Beneath our seas lies a vast and dynamic world of marine habitats, rich with life and shaped by both natural and human influences. For our marine industry partners, operating sustainably means understanding the species and ecosystems their activities interact with. Environmental DNA (eDNA) analysis is a developing tool which can help build this ecological picture.
At Ocean Ecology, we use state-of-the-art eDNA techniques to detect marine biodiversity with accuracy, efficiency, and minimal environmental impact. This powerful approach is transforming how we survey and monitor life in our oceans.
How eDNA analysis works
eDNA refers to genetic material that organisms shed into their environment through skin cells, mucus and waste etc. In the marine environment, eDNA can be collected from both water and sediment samples and can be used in a highly focused way to target particular species or groups with a specific assay or in a much broader way to look for the presence of more diverse taxa using metabarcoding. This approach provides a highly-sensitive, non-invasive tool which can be used for numerous applications and can detect anything from microscopic organisms to large marine mammals.
The value of eDNA in marine monitoring
Traditional marine biodiversity assessments rely heavily on visual surveys, physical sampling, and taxonomic expertise. While effective, these methods can be time-consuming, invasive, and limited in scope. The introduction of eDNA analysis represents a significant development in how we study and manage marine environments by offering a complementary, highly-sensitive, non-invasive solution.
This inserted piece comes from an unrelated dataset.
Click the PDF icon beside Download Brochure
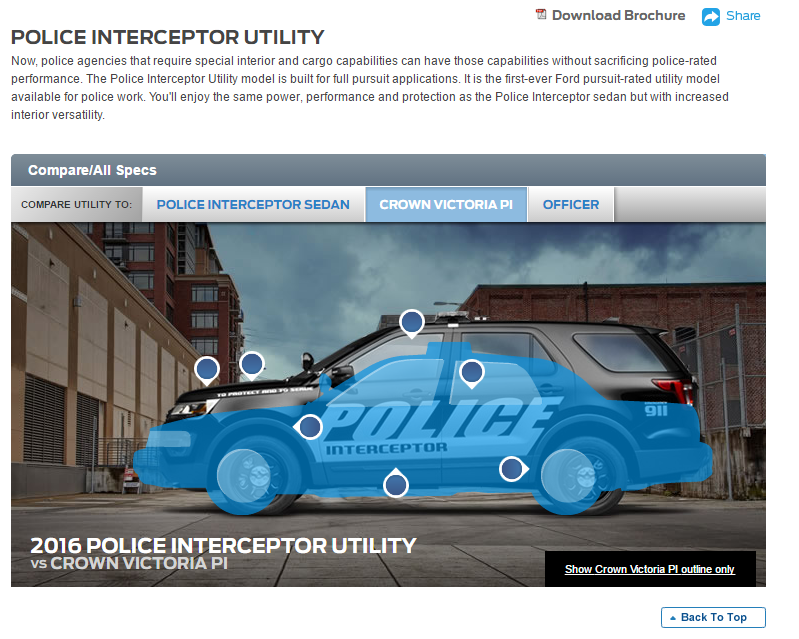Viewport: 799px width, 639px height. 541,15
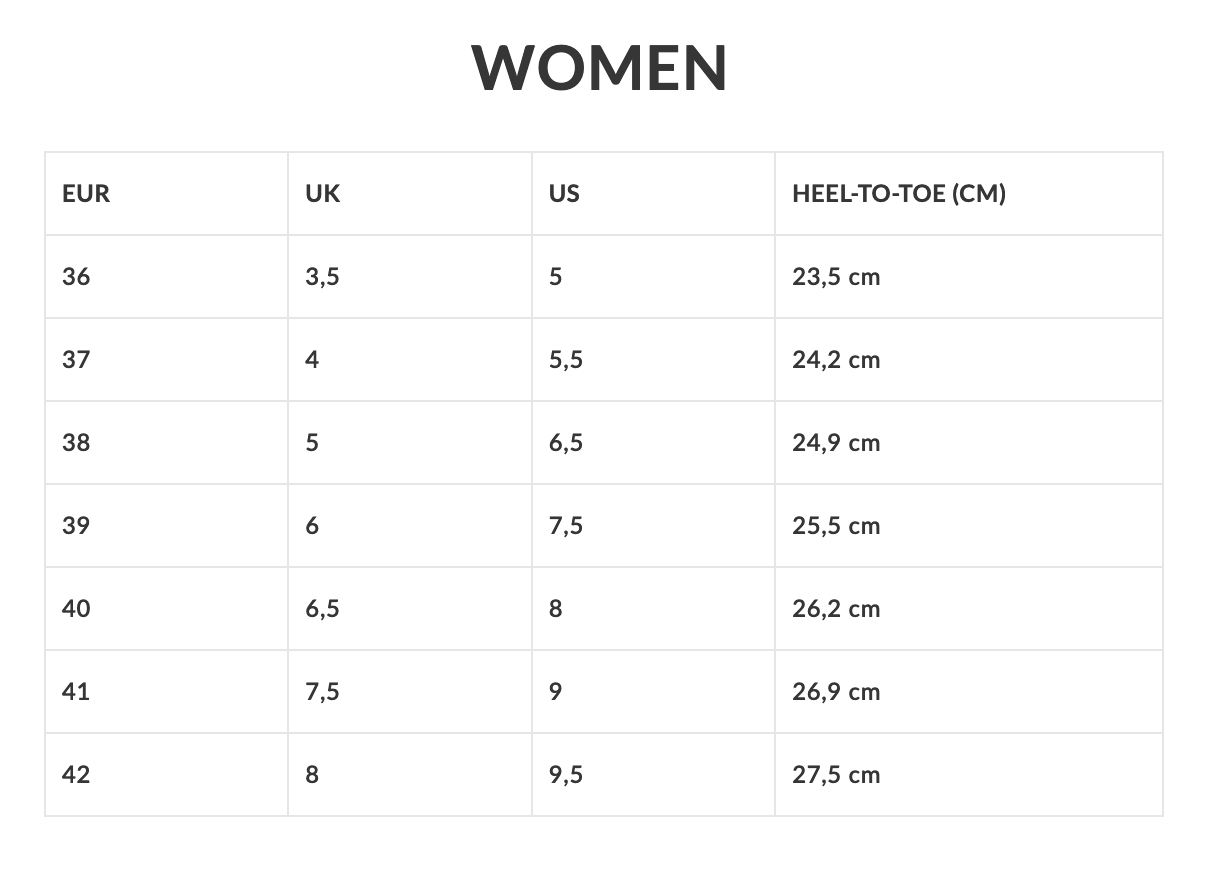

eDNA analysis can support a wide range of marine applications, including:
- Enhanced detection of conservation interest species
- Detection of cryptic, rare or transient species
- Tracking changes in community composition and biodiversity
- Early warning of Invasive Non-Native Species (INNS)
- Pathogen detection
- Supplementary data to support evidence-based regulatory submissions
- Biodiversity monitoring/assessments
- Benthic compliance for aquaculture
- Population studies
As the technology continues to mature, eDNA analysis is increasingly recognised by scientists, regulators, and marine industry stakeholders as a valuable complement to conventional ecological monitoring. It is especially effective in environments where traditional sampling is limited by cost, logistics or the sensitivity of the habitat.
How eDNA analysis helped planning for an offshore wind farm
We were tasked with conducting a subtidal environmental characterisation of a proposed wind farm site and cable area in Scotland. Along with traditional sampling methodologies, including grab sampling, drop-down camera and baited remote underwater video, eDNA samples were collected from both water and sediment.
The sediment eDNA sample provided evidence of the presence of the red algae INNS Bonnemaisonia hamifera which was not detected in the grab samples.
The water eDNA results led to the identification of a diverse fish community derived from 50 Operational Taxonomic Units representative of fish taxa. Of the fish identified, 11 were Priority Marine Feature species protected in Scottish waters, while a further 23 species were also listed as species of commercial importance in Scotland, and one species was classified as invasive. Six marine mammal taxa were also identified from water samples: seals from the family Phocidae, the common minke whale Balaenoptera acutorostrata, the common dolphin Delphinus delphis, dolphins from the family Lagenorhynchus, and the harbour porpoise Phocoena phocoena.
In this instance, the data from eDNA analysis was more comprehensive than that from traditional methods of analysis and it enabled our client to make better informed decisions regarding planning for the proposed development. And it clearly demonstrates how eDNA metabarcoding provides a non-destructive means of collecting insightful information on biodiversity and community composition which is complementary to traditional methods.